Implementation of Speech Recognition System in MATLAB Environment using Correlation as well as using MFCC and DTW Algorithms.
In this project, Speech recognition system in MATLAB environment is explained. Mel-Frequency Cepstral Coefficients (MFCC) and Dynamic Time Wrapping (DTW) are two algorithms adapted for feature extraction and pattern matching respectively. When the user utters something, it is sent to the speech engine to be processed then converted into digital domain. The digitalized speech samples are processed to extract features using MFCC algorithm. Once the desired number of features is obtained, they can be sent through feature matching stage where DTW is used for comparison between saved templates and recorded speech. Results are obtained by one time training and continuous testing phases.

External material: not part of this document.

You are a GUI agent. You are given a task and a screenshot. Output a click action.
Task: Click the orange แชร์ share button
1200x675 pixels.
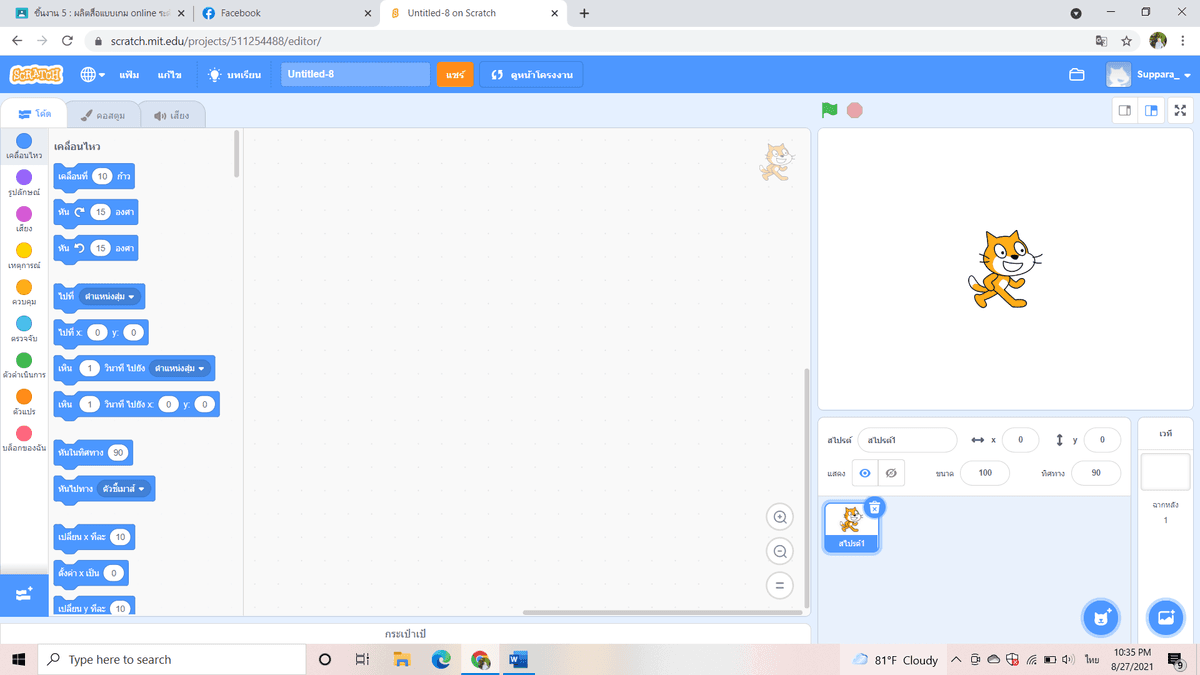[x=454, y=74]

Speech recognition algorithms can be broadly divided into speaker dependent and speaker independent. Speaker dependent system focuses on developing a system to recognize unique voiceprint of individuals. Speaker independent system involves identifying the word uttered by the speaker. It can be further classified into isolated word detection and continuous speech recognition. Input for isolated word detection is single words separated by pauses. This is relatively simpler compared to continuous speech recognition as the system doesn’t need to learn fluidic sequence of dictionary words. Continuous speech recognition can be used in security systems for verifying password uttered by the user. Speech recognition system processes the word uttered by the user and generates its features. This entire system is implemented in MATLAB environment where the speech samples input are recorded through windows sound card.
A- Recognition Module
Isolated word detection involves two digital signal processes which are Feature Extraction and Feature Matching. Feature extraction involves calculation of MFCCs for each frame. MFCCs are the coefficients that collectively represent the short-term power spectrum of a sound, based on a linear cosine transform of a log power spectrum on a nonlinear MEL scale of frequency. For feature matching DTW method is used.

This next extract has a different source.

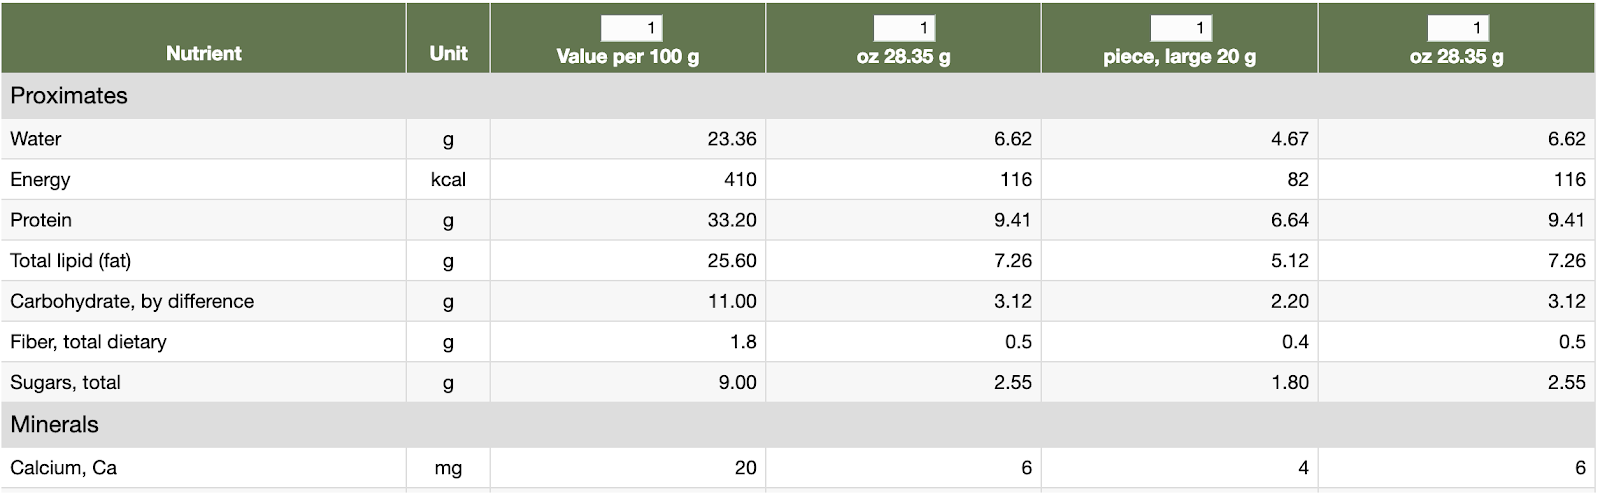Viewport: 1600px width, 494px height.
Task: Select the Water nutrient row label
Action: [36, 139]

B. Feature Extraction (MFCC)
MFCC is based on human hearing perceptions which cannot perceive frequencies over 1KHz. Features obtained by MFCC algorithm are similar to known variation of the human cochlea’s critical bandwidth with frequency. The process extracting MFCCs for a given voice sample is shown in Figure.
C. Feature Matching (DTW)
In this stage, the features of word calculated in previous step are compared with reference templates. DTW algorithm is implemented to calculate least distance between features of word uttered and reference templates. Corresponding to least value among calculated scores with each template, the word is detected. DTW finds the optimal alignment between two times series if one time series may be “warped” non-linearly by stretching or shrinking it along its time axis. The extent of matching between two time series is measured in terms of distance factor.